**Exercise details**.
Read the records below and report each line in which "computer" occurs.

(Source information)

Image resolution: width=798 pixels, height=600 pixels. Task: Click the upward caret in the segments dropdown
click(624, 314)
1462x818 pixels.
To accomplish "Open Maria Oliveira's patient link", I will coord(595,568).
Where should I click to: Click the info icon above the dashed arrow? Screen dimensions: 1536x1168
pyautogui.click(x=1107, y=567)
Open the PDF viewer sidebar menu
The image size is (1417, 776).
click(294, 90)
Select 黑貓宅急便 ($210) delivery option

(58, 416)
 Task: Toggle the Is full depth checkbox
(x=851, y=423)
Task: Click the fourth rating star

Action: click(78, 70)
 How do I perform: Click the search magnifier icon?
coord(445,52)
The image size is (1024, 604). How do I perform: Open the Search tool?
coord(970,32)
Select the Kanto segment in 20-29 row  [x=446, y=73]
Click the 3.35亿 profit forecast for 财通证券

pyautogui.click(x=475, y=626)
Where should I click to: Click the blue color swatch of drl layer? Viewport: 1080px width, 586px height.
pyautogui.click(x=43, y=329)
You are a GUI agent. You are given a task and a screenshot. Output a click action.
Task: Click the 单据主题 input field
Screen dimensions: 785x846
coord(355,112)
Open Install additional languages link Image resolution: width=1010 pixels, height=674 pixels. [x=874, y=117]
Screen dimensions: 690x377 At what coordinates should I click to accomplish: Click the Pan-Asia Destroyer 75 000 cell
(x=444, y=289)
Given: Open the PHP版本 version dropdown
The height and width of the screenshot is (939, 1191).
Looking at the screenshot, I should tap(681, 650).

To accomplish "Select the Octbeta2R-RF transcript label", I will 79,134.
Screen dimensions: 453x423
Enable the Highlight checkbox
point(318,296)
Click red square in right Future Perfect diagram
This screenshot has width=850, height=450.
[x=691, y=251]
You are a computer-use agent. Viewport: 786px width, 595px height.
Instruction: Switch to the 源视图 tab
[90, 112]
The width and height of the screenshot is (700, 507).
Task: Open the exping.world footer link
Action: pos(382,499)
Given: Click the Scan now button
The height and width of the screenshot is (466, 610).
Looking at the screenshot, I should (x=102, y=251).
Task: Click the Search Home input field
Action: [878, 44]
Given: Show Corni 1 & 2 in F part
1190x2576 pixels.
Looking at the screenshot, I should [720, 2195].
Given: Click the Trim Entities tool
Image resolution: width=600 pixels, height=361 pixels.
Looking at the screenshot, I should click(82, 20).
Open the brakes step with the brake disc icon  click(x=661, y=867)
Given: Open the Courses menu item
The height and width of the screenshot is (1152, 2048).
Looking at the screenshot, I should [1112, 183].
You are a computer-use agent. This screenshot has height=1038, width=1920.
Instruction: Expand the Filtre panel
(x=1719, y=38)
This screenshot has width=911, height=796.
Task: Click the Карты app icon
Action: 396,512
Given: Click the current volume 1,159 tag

(End Source information)

**Task answer**.
You are a computer-use agent. Viewport: 786px width, 595px height.
You are a computer-use agent. This screenshot has height=1038, width=1920.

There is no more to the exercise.